- **The data**
★ ★ ★ ★ ★

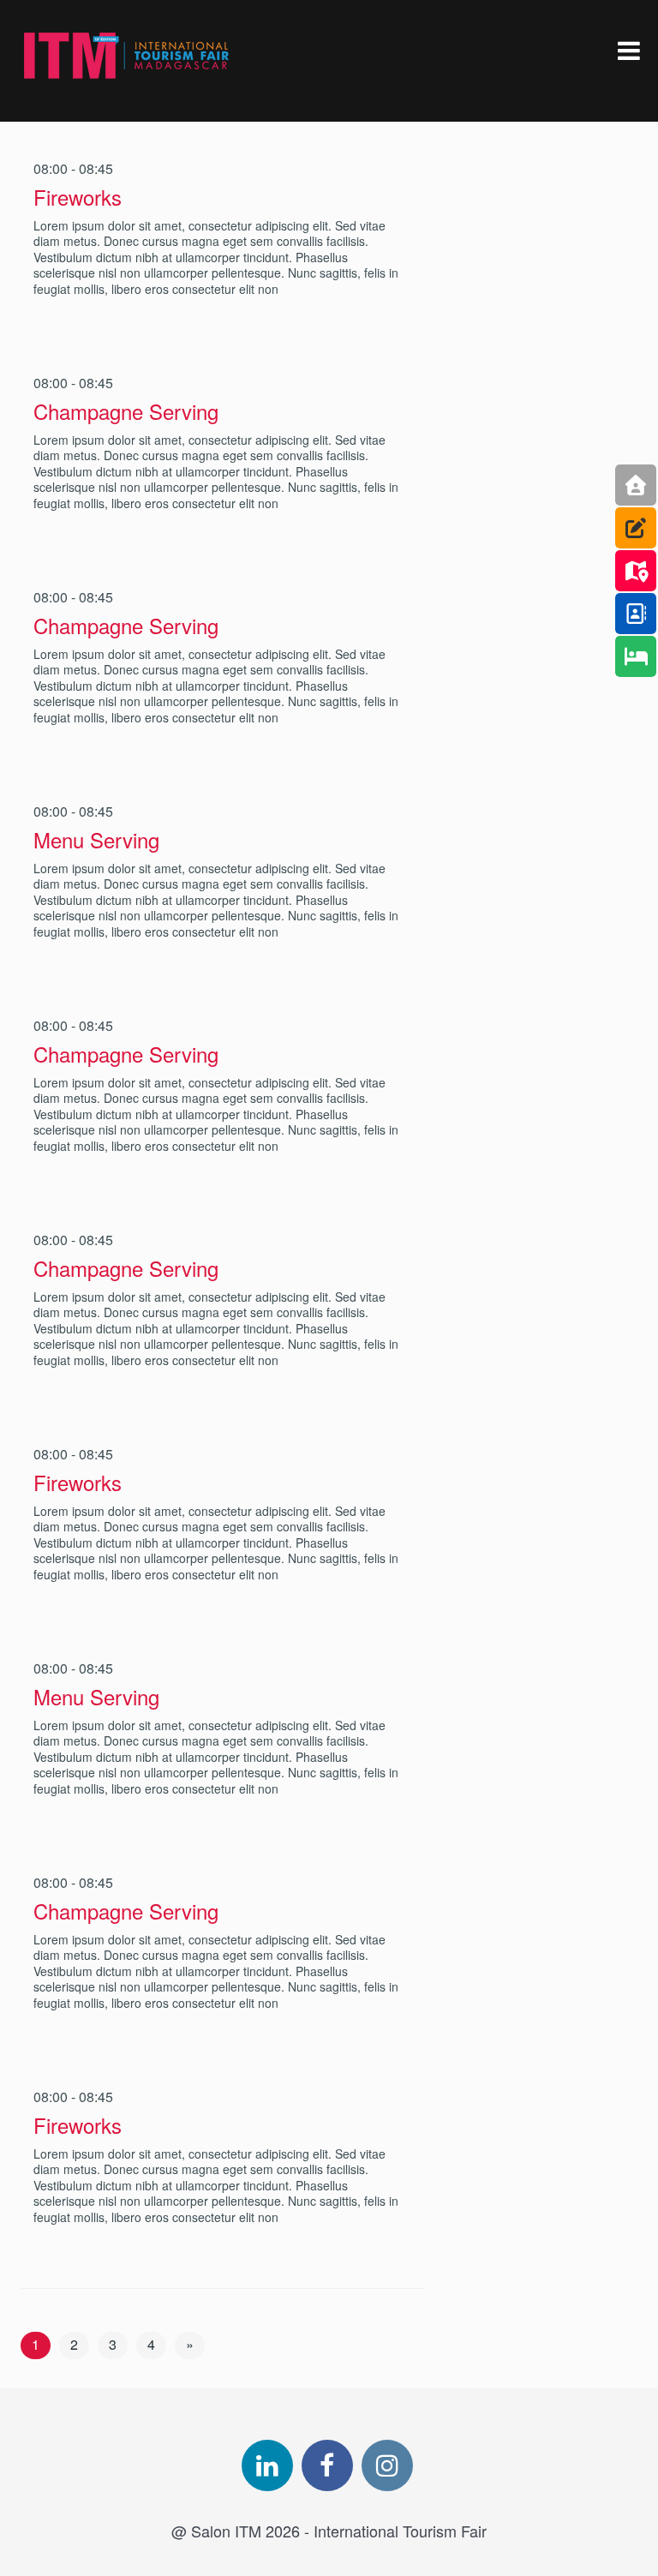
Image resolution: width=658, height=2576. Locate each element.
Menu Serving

★ ★ ★ ★ ★

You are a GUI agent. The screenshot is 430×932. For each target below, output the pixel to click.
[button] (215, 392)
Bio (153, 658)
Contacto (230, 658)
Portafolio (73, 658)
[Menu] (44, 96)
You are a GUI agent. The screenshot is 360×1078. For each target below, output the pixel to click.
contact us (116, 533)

★ ★ ★ ★ ★

- **Task brief**
Among the lines of the data, find every one that holds "target" and copy it.

- **Output of the exercise**
You are a GUI agent. The screenshot is 430×932. For each target below, output the pixel to click.
You are a GUI agent. The screenshot is 360×1078. For each target below, output the pixel to click.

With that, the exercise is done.